Well I’m pretty set on something right now, but I don’t know if I want to tell them about my ambitious desires. They wouldn’t find it practical. As important as taking care of family is to me, I want to make my mark as an individual before I think about only supporting my family or starting one. It’s a lot pressure. Sometimes I wish I wasn’t so set on doing so many things. It would make life a lot easier…but I don’t want to live an easy life. Yeah, that’s just another problem. I make everything too complicated for myself.
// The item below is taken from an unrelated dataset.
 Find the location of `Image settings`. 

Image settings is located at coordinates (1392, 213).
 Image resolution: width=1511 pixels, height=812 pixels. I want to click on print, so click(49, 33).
Senior stuff that won’t matter next year

I’ve been thinking about prom for the past hour and looking at dresses online. It started when I saw this really pretty dress on my dashboard and I thought that would be such a pretty prom dress. Usually I can look at a dress and say that’s nice and leave it at that but not this time. I was prompted to look online for prom dresses and then I don’t know how but I got my mom involved for a few minutes by showing her a few that I thought were nice. The logical person in me says that prom is a waste of money but the emotional and sensitive person in me thinks about how prom is the one thing I’d be crazy to miss out on. I also tried to be rational with my mom telling her that prom is expensive but she was in a way telling me that I should go. I don’t know. If I think about this deeper I guess I’m hesitating to go to prom because I feel that I won’t feel comfortable and I’d just be a complete wallflower which would be a waste of time and money. That’s my main worry. I have a feeling that in the end I’ll be rational about my decision and not go to prom but hang out with my two best friends and go around the city :) I don’t think that spending time with people I’d genuinely prefer to hang out with is bad at all. It’s better actually, for me. However, if I do decide not to go to prom I hope I won’t regret it shortly afterwards. I’ll just leave it at that.